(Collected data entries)
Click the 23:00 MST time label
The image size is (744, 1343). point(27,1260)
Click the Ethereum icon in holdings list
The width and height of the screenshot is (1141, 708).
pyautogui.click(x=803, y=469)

---

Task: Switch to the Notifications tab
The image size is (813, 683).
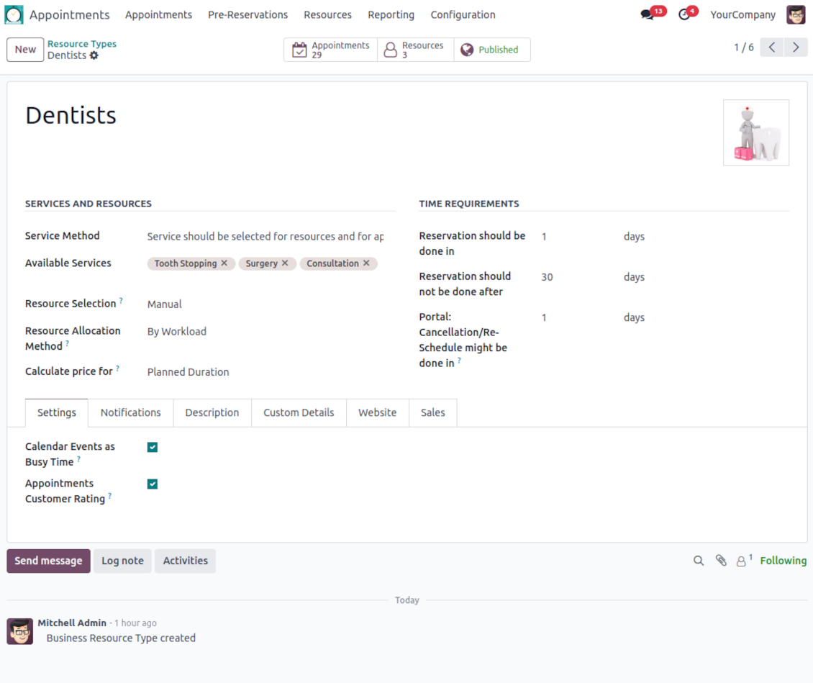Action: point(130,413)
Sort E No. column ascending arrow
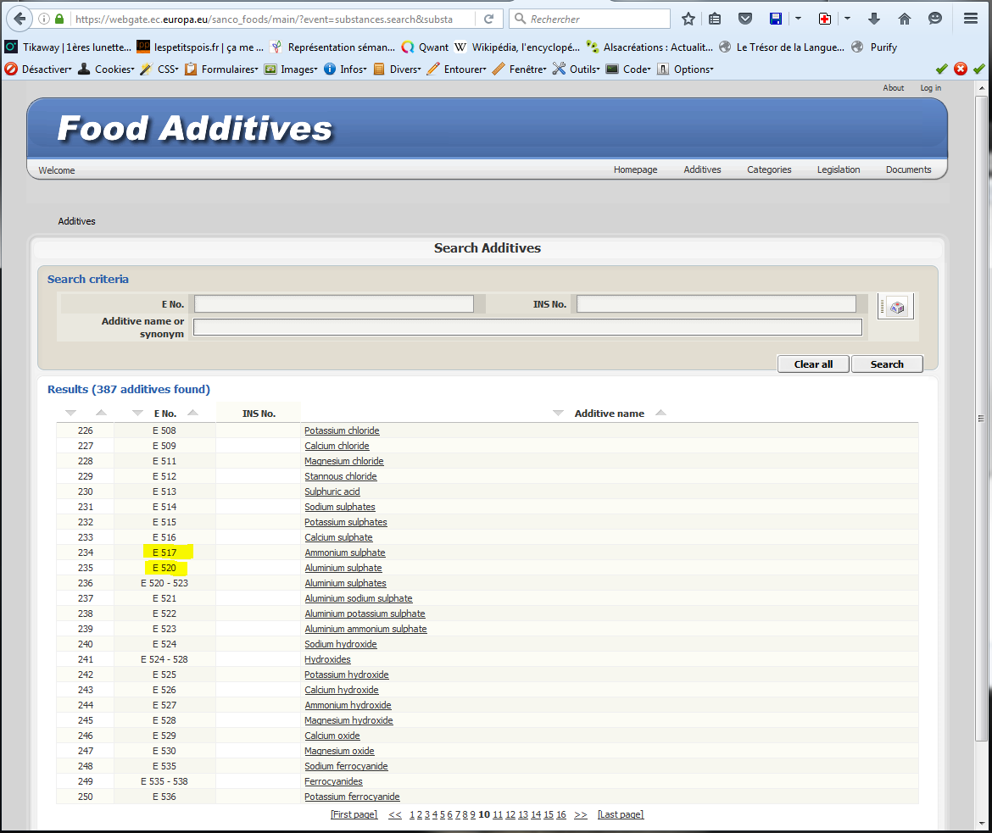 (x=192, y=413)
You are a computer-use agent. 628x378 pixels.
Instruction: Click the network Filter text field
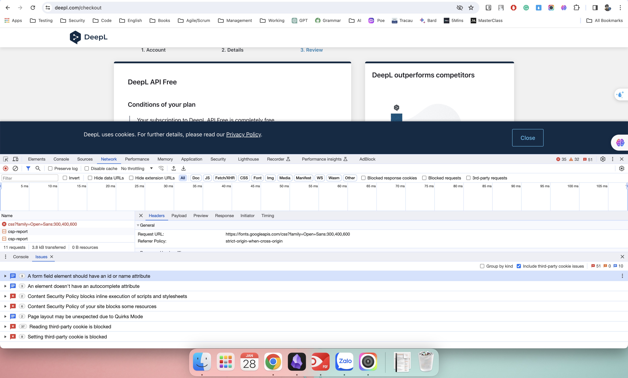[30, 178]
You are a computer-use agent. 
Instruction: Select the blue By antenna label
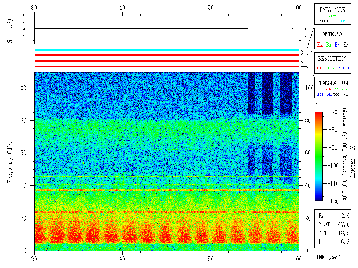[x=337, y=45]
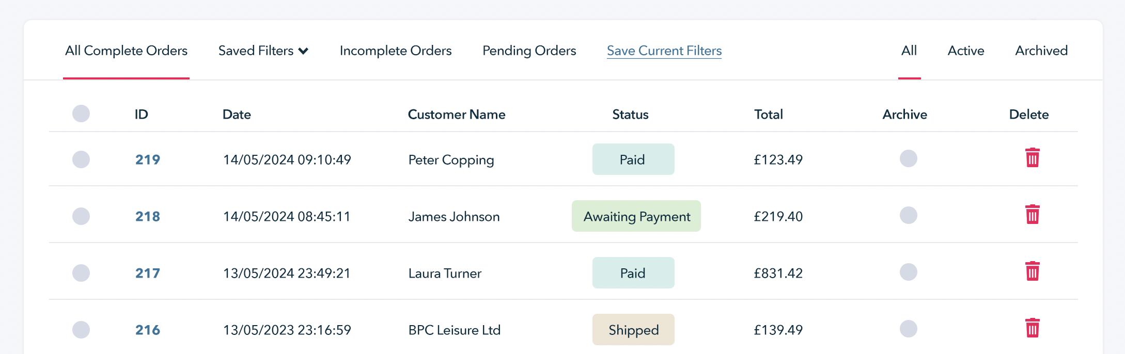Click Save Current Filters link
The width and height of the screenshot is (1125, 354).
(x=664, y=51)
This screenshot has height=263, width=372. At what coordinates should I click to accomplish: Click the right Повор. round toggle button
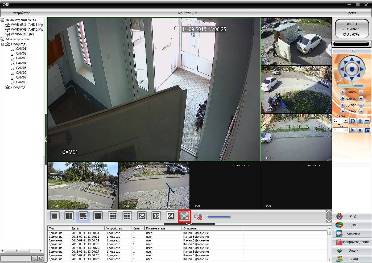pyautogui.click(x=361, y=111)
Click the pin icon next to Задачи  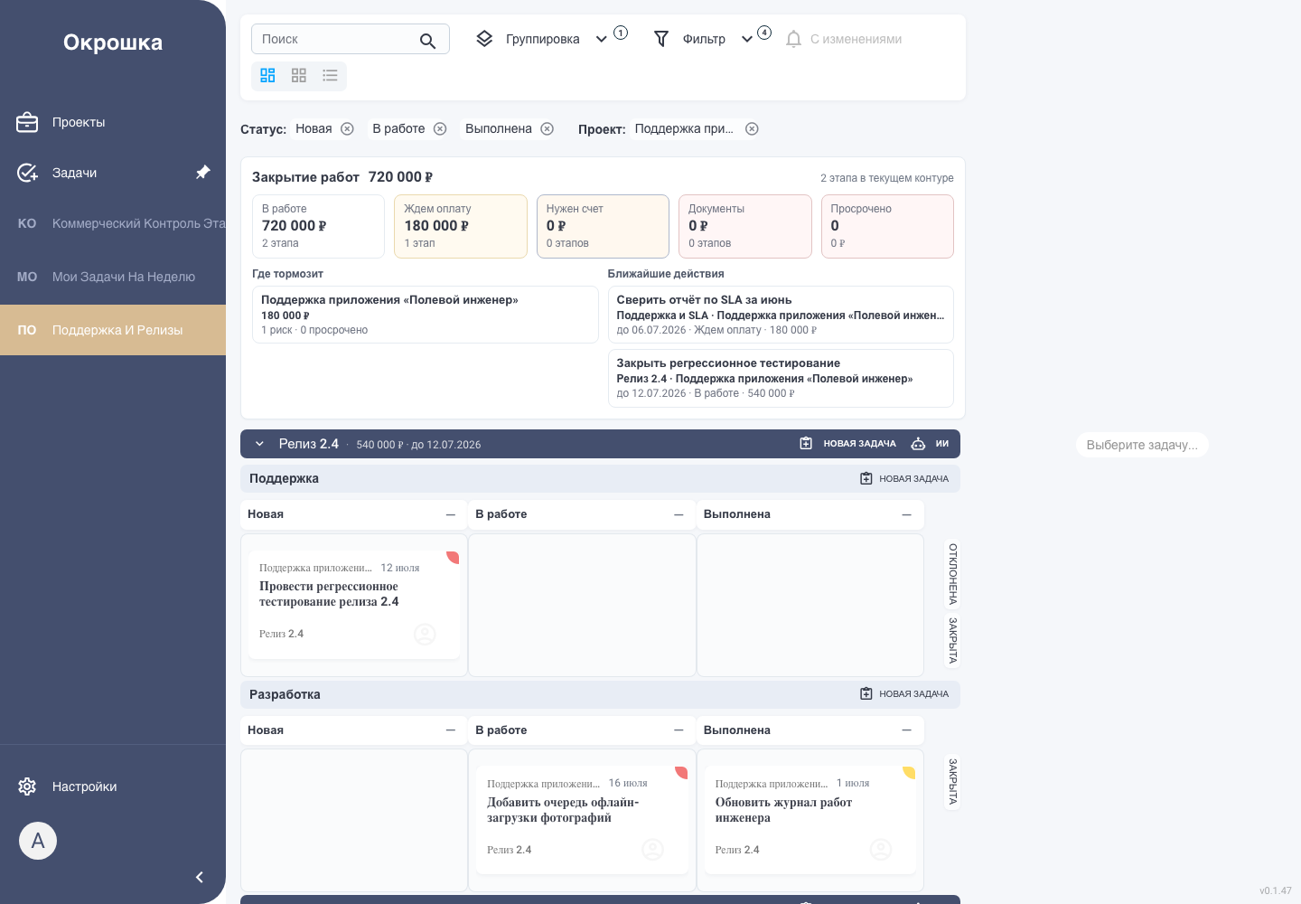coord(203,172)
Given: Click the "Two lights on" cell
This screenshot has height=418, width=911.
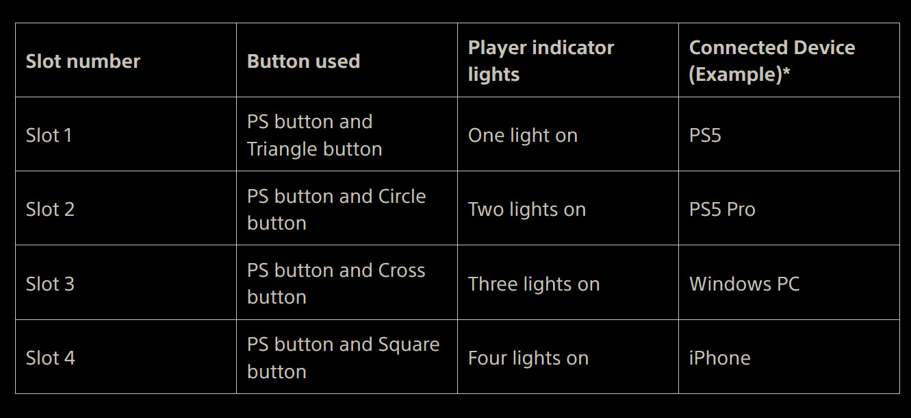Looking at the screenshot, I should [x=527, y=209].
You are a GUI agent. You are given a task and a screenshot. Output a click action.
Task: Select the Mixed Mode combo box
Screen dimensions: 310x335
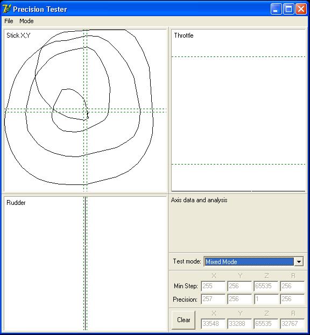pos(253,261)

▶ **TASK ITEM**:
Wherever the word "computer" appears in the records above, copy that line.

▶ **RESULT FOR THIS TASK**:
You are a computer-use agent. 628x378 pixels.
You are a computer-use agent. 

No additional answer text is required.